One of the things this also shows is the power of “mashup programming”. The application uses all kinds of readily available applications. Google Maps of course but also weathersites. Why measure local temperature (and be dependent on extra hardware sensors) if you can find the local temperature based on your location data on a existing weather site?

Sticky

MeIt is amazing how fast social networking is growing. Every time I am giving a presentation I always ask my audience how many people use one or more social networking sites like Facebook, MySPace, Hyves, LindedIn or another. Since a year this percentage is growing from 20% to more than 70% nowadays. I think especially business oriented sites like LinkedIn made social networking more “salonfähig” than before.
Social networking is I think an area where the idea of “the rich get richer” is especially true. After all, once you have many customers you tend to have more people sending invitation and there is more chance that people send invitations to you. One would expect that only some big sites remain and that newcomers have a hard time growing.
Therefore it is surprising that a new one, Plaxo, is really flooding my e-mail box. Many contacts have send me an invitation. After 10 invitations I decided to take a look, make an account and start using it too. I was a bit weary for this since using lot’s of sites is awkward, I thought.
But I must say this is a sticky one.

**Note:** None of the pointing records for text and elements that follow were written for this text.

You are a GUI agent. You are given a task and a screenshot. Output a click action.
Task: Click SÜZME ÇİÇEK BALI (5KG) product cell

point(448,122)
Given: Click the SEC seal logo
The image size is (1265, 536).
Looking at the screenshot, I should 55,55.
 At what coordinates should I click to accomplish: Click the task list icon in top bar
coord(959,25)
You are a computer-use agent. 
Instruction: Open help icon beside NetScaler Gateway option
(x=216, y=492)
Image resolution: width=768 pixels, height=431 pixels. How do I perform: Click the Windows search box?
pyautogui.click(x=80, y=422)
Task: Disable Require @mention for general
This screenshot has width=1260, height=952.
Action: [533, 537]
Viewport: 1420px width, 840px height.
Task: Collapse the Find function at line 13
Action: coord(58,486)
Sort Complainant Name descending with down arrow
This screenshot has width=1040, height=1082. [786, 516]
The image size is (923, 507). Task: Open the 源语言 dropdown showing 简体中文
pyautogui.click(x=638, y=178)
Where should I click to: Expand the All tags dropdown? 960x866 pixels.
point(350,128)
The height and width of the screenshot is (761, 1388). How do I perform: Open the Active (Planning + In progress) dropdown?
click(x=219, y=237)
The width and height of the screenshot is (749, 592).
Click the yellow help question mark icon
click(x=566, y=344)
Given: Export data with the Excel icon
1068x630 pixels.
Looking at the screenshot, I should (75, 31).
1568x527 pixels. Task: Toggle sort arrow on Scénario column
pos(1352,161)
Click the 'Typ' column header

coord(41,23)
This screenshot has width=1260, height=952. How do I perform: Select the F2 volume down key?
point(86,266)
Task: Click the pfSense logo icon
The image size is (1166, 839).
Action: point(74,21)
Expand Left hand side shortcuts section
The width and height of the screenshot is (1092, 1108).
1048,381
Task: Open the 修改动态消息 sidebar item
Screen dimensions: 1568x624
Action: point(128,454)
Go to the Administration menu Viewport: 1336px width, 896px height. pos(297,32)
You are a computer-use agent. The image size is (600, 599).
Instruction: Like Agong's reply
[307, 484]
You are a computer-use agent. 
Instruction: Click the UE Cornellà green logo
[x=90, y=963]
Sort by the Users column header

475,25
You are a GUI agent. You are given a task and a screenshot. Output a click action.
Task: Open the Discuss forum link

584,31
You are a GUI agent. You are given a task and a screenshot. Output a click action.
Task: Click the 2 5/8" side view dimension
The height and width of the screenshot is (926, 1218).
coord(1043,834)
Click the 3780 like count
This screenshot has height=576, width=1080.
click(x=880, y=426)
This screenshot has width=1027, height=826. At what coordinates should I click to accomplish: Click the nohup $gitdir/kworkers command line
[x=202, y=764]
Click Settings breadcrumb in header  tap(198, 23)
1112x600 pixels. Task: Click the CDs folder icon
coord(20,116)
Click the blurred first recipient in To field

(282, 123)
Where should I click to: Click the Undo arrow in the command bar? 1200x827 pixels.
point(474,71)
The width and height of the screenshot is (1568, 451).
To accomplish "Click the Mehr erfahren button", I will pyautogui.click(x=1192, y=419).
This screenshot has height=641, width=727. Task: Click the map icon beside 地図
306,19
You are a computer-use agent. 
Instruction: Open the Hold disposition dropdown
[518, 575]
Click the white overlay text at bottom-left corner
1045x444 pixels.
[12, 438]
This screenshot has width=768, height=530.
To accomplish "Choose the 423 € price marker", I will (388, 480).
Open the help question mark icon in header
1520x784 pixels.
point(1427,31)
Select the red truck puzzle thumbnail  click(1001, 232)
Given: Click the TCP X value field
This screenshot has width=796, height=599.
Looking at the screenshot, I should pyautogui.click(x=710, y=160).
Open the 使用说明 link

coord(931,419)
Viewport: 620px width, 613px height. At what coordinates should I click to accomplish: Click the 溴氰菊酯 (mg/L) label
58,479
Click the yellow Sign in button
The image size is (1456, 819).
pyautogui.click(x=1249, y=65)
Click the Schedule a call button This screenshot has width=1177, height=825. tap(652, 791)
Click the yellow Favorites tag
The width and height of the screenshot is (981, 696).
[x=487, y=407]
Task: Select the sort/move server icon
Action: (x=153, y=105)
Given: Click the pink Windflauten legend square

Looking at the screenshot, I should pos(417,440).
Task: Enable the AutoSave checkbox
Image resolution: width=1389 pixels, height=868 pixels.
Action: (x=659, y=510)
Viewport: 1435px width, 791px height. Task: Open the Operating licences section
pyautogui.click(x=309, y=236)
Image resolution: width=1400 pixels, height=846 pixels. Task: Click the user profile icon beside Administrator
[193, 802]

Firstly they are very easy to link to your existing social networking site like LinkedIn. Secondly they use something they call “pulse”. On plaxo you can fill in the blogs you write, the photo sites you use and all other exhibitionist’s methods and they are shown in a log to all your contacts. This resulted in several comments on the photo you see above, I did not realize that it would be shown to all (welcome to the world of total transparency). Before I wrote about small world networks. One of the effects I see by using Plaxo is that you can see that lots or your contacts make contact with people you also know (and since you see this in the “pulse” you immediately connect to them too …).
One of the interesting developments in social networking is OpenSocial from Google, used by Plaxo too. Google failed miserable with Orkut and other social tools they developed. So they decided to create an API that makes it possible to integrate all social sites in an easy way. And thereby minimizing the advantage you have by having lots of members since everything integrates easily. And thereby minimizing your disadvantage when you have failed miserably in creatign you own social site. You have to admire them…

Addtention economy

I came acros this interesting article about the value of clicks on adds on the Internet. Since advertising is beginning to look (Seem) like the holy grail to keep the Internet free for use it is amazing how little data there is on how and why people click on adds and what the real effects are. The following result out of the study is interesting:

What did we learn? A lot. We learned that most people do not click on ads, and those that do are by no means representative of Web users at large.
Ninety-nine percent of Web users do not click on ads on a monthly basis. Of the 1% that do, most only click once a month. Less than two tenths of one percent click more often. That tiny percentage makes up the vast majority of banner ad clicks.

Seems a lot of research is needed to really understand how the relation between audience, click rate and real economic effects will be clear.